An einem Tisch in der Mitte saßen zwei alte, zäh aussehende Männer und spielten Karten. Einer war kahl und der andere hatte struppiges graues Haar. Etwas abseits stand eine junge Frau neben einem jungen Mann. Bis gerade eben hatten sie sich noch angeregt unterhalten. Und dann saß im hinteren Teil der Höhle noch eine weitere Gestalt, die Henry nicht näher sehen konnte, da das Licht nicht so weit zu reichen schien. Die Person war in einen weiten grauen Umhang mit Kapuze gehüllt, aber mehr konnte er beim besten Willen nicht sagen. Henry hob den Blick und sah reihum in sechs Gesichter. Ally kannte er natürlich.

Sie lächelte ihn an, kam zu ihm und legte ihm einen Arm um die Schulter. „Leute, das ist Henry", sagte sie. Dann streckte sie ihren Arm aus und deutete ringsherum auf die verschiedenen Leute. Zuerst zeigte sie auf eine junge Frau mit kurzen dunklen Haaren und blauen Augen. Ihr Gesicht hatte etwas maskulines.

„Das ist Dina, unsere kleine Diebin und unser jüngstes Mitglied, also wenn man jetzt einmal von dir absieht, Rooky."

„Freut mich dich kennenzulernen, Henry", sagte Dina und lächelte ihn freundlich an.

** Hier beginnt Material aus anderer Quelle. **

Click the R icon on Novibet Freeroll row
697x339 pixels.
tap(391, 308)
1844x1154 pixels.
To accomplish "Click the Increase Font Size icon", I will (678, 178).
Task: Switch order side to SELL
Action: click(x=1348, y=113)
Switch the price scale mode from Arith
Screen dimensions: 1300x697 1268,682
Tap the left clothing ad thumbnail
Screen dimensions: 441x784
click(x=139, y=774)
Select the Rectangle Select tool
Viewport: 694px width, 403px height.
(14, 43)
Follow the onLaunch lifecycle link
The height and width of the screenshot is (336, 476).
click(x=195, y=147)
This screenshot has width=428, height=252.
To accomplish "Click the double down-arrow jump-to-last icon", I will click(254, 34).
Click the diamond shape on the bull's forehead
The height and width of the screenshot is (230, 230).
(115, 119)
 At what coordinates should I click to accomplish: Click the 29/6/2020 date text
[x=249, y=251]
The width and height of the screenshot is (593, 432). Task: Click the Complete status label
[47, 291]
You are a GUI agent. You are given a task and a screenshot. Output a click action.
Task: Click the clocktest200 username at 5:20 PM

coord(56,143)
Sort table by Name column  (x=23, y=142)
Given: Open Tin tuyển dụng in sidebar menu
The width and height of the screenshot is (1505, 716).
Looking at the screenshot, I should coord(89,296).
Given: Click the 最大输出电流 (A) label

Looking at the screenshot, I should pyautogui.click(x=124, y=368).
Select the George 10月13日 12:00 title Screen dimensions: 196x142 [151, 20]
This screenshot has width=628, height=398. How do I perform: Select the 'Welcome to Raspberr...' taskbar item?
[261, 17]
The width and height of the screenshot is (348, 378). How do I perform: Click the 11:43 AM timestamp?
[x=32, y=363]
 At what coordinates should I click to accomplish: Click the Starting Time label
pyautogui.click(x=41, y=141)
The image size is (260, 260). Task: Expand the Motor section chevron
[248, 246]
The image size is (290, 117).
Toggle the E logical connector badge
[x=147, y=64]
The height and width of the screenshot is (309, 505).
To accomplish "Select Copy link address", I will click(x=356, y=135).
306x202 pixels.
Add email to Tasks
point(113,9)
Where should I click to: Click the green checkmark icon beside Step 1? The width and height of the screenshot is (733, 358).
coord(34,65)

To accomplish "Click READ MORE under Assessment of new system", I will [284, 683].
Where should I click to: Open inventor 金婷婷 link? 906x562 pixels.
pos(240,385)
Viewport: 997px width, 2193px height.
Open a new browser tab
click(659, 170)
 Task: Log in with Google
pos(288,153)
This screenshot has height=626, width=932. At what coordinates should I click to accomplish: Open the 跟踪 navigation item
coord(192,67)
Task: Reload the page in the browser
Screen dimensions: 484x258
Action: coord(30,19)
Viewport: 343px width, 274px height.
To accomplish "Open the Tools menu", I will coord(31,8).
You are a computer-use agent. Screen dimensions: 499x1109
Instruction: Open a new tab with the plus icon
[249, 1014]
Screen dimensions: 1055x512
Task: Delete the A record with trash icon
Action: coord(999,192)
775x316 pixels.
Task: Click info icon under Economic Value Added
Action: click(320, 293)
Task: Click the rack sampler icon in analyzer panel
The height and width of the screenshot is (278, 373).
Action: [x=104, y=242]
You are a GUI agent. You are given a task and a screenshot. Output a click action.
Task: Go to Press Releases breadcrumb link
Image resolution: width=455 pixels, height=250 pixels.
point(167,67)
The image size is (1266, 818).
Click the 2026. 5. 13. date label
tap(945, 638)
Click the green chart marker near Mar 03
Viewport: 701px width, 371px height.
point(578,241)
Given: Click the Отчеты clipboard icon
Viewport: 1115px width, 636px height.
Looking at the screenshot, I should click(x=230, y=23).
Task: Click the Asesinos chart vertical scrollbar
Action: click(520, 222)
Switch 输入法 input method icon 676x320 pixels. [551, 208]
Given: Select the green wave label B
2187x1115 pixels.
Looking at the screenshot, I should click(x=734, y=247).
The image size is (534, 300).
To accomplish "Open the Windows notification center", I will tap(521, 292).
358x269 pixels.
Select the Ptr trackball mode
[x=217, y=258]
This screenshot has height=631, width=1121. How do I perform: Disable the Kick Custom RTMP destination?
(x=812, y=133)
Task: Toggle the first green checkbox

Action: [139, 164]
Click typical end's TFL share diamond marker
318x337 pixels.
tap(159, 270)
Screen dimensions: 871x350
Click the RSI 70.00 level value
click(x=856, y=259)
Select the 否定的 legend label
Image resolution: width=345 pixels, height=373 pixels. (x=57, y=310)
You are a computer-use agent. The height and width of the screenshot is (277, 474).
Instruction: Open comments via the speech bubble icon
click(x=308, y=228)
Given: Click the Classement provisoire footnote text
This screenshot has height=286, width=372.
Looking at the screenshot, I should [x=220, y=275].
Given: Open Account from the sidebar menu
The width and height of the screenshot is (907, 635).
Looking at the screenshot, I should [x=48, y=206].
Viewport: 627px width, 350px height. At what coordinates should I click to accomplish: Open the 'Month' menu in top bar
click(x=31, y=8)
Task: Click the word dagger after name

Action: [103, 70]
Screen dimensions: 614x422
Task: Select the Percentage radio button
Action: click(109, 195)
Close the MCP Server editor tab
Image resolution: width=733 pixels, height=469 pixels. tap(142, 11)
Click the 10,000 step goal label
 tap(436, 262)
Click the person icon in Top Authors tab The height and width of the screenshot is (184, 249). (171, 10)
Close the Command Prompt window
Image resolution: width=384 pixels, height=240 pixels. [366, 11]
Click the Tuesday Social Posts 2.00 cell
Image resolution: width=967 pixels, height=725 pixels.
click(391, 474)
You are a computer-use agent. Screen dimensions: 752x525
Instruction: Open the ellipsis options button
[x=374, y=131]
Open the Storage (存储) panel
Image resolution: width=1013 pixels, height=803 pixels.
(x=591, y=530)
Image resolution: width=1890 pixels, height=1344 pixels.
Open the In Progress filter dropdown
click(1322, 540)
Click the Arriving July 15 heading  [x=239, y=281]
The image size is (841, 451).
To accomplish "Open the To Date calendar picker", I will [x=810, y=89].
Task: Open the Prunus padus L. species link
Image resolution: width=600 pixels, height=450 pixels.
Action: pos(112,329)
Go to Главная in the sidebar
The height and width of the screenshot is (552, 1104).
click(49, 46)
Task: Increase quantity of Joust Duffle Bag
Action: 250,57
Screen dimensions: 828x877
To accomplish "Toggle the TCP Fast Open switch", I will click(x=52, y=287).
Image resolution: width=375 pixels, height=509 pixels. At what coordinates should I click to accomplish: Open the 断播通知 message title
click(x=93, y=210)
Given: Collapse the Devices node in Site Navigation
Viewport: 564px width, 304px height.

„Falls du mal etwas von den Wärtern brauchst, dann ist sie die Beste", sagte der junge Mann, der neben ihr stand. Er hatte blondes kurzes Haar, Bartstoppeln, grüne Augen und eine schmale Figur. „Das ist Noah", erklärte Ally. „Er ist schon fast so lange hier bei uns wie ich selbst. Er ist ..."

„So, so. Du hast also noch einen Magos gefunden, Ally. Sehr gut. Damit wären wir schon vier", unterbrach sie der kahle alte Mann. Durch die fehlenden Haare und den fehlenden Bart lag der Fokus in seinem Gesicht eindeutig auf den braunen, fast schwarzen Augen, die hinter einer Brille mit einem dünnen Drahtgestell lagen. Er hatte eine kräftige Nase und ein spitzes Kinn. Rund um den Mund und die Augen verliefen feine Falten. Und als er die Augenbrauen hob, war auch seine Stirn voll davon.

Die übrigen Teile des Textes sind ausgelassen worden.